Semoga kalian suka sama chapter ini
Jangan lupa vote sama commentnya
Happy Reading
Manteman*
Erlan keluar dari sebuah bar dengan tas yang bertengger di pundaknya sebelum menaiki motor dan melajukannya pelan.
Dari balik helmnya, cairan bening luruh. Bukan karena menangis, melainkan sesuatu yang cukup menjelaskan bahwa dia amat mengantuk sampai berlinang air mata akibat berkali-kali menguap.
Beruntung, jalanan sedang sepi saat pandangannya memburam. Meski demikian, saat melihat seorang gadis berambut ikal dengan setelan hitam menenteng jaket kulit di tangannya, cowok itu tidak sampai tidak mengenalinya.
"Elrin!"
Benar saja. Dia menoleh. Namun tak lama setelahnya, dia terhuyung dan nyaris menghantam trotoar kalau saja Erlan tidak mengorbankan motornya jatuh ke aspal hanya untuk menahan tubuh gadis itu.
"Rin! Sadar!"
"Hm?"
"Lo bisa naik ke motor kan?"
"Gue punya kaki. Ya bisa lah."
"Oke. Kalau gitu, tunggu. Pegangan sama tembok." Erlan membenarkan posisi motornya, menggapai lengan Elrin, lantas menahan gadis itu untuk naik di boncengannya. "Pegang-" Erlan seketika tertegun ketika sepasang tangan melingkar di pinggangnya. Berusaha menyesuaikan diri, akhirnya dia turut mengeratkan pegangan itu sebelum lalu melajukan kendaraannya.
Tak butuh waktu lama bagi cowok itu sampai di depan rumah dengan pagar kayu menjulang. Dia lebih dulu membawa Elrin ke kamarnya sebelum memasukkan motor ke garasi.
Beralih dari Erlan, jauh di dalam sana, sepasang kelopak mata milik Elrin mengerjap seiring perlahan terbuka disambut cahaya daylight dari lampu plafon. Tak sampai sedetik, gadis itu tercengang menyadari dirinya ada di tempat lain. "Hah?!"

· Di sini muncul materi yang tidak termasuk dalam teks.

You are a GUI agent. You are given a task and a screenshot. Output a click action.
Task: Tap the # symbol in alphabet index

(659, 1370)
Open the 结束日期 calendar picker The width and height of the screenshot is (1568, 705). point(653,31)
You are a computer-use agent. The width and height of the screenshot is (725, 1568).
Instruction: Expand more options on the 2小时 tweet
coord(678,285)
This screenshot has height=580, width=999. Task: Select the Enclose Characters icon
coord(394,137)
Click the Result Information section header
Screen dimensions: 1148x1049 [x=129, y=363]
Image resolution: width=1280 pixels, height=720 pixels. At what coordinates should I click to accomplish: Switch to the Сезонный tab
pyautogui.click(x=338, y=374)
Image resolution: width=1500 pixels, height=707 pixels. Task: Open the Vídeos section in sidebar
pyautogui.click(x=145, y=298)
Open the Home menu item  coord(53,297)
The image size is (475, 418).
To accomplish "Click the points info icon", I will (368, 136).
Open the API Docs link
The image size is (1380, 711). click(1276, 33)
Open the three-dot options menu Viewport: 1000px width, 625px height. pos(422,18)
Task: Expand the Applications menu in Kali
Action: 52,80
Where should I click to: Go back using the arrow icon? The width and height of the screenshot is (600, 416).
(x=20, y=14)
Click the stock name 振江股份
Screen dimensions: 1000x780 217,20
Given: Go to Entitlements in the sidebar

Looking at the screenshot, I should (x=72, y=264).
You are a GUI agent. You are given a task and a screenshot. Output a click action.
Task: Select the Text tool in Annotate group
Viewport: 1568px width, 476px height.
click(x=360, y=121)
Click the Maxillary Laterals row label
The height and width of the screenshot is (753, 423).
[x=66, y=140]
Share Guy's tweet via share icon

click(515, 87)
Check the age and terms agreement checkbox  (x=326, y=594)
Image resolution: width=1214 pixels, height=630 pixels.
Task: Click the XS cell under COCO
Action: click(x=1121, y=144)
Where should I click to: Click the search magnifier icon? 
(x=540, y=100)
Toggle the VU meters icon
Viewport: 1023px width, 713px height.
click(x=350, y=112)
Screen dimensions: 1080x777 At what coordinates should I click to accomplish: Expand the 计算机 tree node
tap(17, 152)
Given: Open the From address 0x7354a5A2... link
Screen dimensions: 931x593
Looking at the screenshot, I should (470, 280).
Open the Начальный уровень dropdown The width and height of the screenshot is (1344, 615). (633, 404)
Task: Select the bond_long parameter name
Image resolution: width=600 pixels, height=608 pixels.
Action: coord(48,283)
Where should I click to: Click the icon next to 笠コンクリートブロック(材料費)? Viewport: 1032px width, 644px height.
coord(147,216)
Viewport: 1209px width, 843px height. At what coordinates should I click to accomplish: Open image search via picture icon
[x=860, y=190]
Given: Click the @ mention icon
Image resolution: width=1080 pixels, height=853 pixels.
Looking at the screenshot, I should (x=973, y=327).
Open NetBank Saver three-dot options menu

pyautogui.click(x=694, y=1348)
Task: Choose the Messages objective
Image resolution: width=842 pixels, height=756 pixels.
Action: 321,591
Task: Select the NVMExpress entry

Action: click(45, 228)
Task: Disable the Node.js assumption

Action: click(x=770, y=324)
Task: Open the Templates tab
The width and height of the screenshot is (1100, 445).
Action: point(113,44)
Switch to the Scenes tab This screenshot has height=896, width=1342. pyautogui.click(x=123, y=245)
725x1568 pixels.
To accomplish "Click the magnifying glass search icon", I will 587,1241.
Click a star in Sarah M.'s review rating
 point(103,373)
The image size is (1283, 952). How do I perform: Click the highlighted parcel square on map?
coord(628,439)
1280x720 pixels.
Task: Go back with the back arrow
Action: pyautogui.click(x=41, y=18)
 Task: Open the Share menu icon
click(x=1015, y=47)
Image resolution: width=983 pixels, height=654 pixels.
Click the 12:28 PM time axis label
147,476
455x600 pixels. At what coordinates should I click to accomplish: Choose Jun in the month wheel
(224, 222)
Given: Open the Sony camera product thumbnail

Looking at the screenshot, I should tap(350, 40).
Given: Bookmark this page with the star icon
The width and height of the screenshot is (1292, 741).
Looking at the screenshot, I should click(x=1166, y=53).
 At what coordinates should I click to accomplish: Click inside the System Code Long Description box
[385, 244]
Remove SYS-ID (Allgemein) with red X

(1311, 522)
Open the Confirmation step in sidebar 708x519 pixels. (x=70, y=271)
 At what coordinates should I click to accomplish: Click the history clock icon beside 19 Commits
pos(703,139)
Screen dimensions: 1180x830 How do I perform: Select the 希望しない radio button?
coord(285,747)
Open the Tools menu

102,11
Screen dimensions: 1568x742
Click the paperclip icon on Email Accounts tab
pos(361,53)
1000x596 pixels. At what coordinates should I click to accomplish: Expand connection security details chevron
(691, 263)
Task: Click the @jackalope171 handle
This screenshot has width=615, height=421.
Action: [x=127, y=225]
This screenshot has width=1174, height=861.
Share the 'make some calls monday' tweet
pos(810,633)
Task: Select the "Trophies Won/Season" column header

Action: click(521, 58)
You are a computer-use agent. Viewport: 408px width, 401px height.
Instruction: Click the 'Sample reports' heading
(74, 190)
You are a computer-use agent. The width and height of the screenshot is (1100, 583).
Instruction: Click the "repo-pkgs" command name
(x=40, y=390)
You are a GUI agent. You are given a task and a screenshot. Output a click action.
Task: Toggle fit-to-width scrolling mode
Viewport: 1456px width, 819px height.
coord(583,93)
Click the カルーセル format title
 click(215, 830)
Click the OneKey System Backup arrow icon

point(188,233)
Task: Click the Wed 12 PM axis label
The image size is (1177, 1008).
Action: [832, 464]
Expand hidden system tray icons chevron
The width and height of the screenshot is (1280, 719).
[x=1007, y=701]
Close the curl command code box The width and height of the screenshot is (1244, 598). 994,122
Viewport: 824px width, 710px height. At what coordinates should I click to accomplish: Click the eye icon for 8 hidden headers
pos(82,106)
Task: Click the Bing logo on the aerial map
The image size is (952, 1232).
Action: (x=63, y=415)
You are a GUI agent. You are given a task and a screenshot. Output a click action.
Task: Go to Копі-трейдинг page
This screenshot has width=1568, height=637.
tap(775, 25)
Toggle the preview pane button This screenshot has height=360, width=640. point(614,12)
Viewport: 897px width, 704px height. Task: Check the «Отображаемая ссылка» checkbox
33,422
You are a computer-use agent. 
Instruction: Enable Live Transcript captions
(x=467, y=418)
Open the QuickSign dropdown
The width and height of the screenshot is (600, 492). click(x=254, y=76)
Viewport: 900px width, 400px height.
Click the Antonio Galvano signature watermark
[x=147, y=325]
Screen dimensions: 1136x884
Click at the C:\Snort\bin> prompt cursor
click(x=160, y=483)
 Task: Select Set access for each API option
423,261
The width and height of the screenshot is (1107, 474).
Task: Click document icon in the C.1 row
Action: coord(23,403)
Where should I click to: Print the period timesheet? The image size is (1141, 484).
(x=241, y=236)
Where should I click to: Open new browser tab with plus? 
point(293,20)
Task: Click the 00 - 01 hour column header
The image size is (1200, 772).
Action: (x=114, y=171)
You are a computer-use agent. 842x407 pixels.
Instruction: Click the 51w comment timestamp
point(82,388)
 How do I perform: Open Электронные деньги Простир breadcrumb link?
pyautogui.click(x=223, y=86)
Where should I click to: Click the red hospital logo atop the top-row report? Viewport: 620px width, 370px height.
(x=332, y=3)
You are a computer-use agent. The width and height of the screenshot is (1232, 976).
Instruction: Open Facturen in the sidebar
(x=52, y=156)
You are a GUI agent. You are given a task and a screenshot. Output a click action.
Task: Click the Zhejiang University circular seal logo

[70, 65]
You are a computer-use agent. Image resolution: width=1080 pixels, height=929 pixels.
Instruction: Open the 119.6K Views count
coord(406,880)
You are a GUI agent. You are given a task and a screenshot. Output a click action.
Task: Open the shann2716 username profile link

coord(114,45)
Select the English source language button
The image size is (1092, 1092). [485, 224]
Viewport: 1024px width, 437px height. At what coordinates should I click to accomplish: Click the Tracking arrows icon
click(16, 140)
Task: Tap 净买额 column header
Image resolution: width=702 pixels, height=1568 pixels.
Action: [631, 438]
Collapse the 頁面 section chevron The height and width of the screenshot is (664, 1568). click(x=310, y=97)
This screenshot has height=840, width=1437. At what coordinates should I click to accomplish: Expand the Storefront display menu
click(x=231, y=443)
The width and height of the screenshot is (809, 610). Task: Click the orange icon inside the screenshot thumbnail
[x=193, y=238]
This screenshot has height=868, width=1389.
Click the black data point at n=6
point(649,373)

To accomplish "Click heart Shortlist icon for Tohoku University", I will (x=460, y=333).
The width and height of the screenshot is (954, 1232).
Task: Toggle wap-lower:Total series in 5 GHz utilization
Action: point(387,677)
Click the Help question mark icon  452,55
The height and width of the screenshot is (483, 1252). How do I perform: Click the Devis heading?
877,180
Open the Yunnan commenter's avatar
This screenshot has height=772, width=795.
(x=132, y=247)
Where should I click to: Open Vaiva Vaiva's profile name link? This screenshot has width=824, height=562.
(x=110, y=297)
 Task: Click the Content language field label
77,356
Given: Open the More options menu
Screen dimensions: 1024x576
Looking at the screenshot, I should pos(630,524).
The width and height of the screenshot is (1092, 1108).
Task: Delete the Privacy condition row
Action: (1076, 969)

Erlan yang baru masuk ke kamar ikut terperanjat.
"Erlan?"
"Elrin."
"Kok lo ada di sini?"
"Ini rumah gue. Masa gue ada di luar," jawab Erlan santai. Dia memilih menghampiri lemarinya untuk mengepak pakaian.
"Maksud gue, kenapa gue ada di rumah lo?"
Menarik napas lalu membuangnya gusar, Erlan menoleh diiringi tarikan senyum. "Lo tadi hampir jatuh di trotoar. Daripada orang anggap lo gembel, ya udah gue bawa."
Sialan. "Oh..."
"Dih, cuma oh?!"
"Terus?"
"Makasih kek ud-"
"Gue nggak butuh bantuan lo."
"Sinting."
Tak peduli dengan umpatan Erlan, Elrin menyingkap selimut untuk turun dari ranjang. "Ya ampun! Besok karya wisata!" Elrin menepuk jidat. Gue belum siap-siap, sedangkan Bunda ngusir gue.
"Lo bisa ambil beberapa setelan baju Mama." Seakan tahu apa yang dipikirkan Elrin, Erlan menawarkan bantuan-lagi. "Gue juga bisa pinjemin duit."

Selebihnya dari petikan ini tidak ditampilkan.